- [Exercise inputs]:
-------

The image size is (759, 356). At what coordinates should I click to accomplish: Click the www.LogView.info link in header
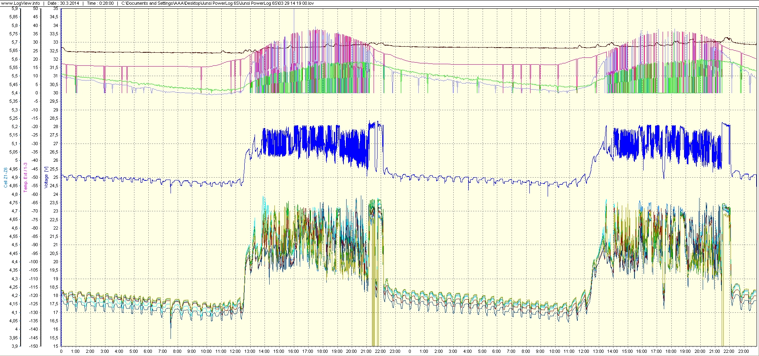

-------

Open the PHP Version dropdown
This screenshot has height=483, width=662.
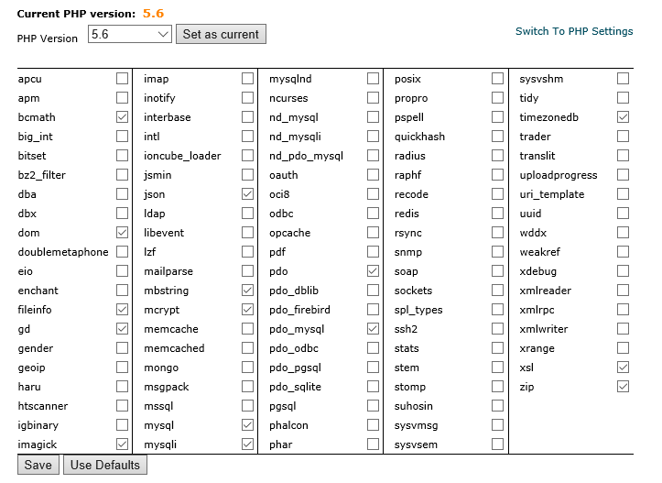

-------

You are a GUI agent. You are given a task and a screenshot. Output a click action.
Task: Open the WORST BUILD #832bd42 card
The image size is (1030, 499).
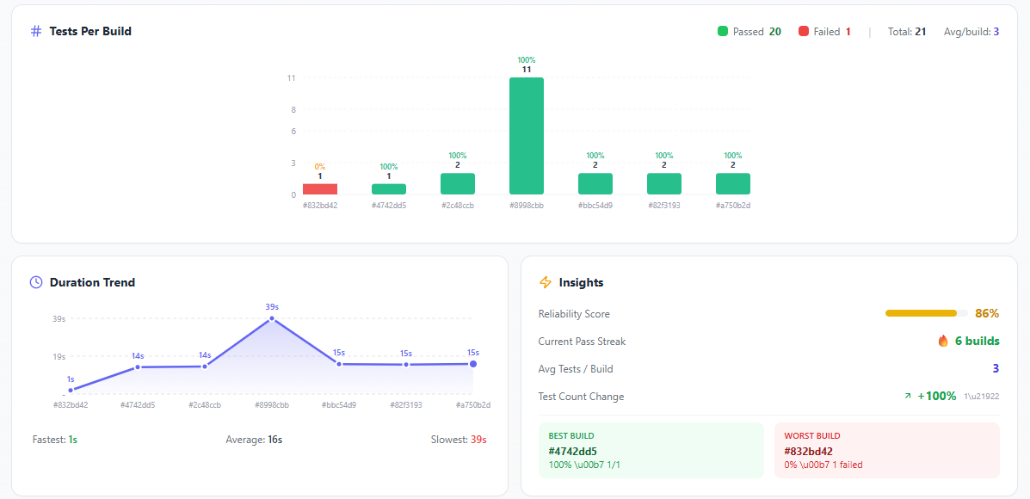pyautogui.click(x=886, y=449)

-------

- [What the task asks]: Beginning at the line with "Open the PHP Version dropdown" and ending at the line with "This screenshot has height=483, width=662.", reproduce each line of the data above exactly, and add no other lines.

- [Your solution]:
Open the PHP Version dropdown
This screenshot has height=483, width=662.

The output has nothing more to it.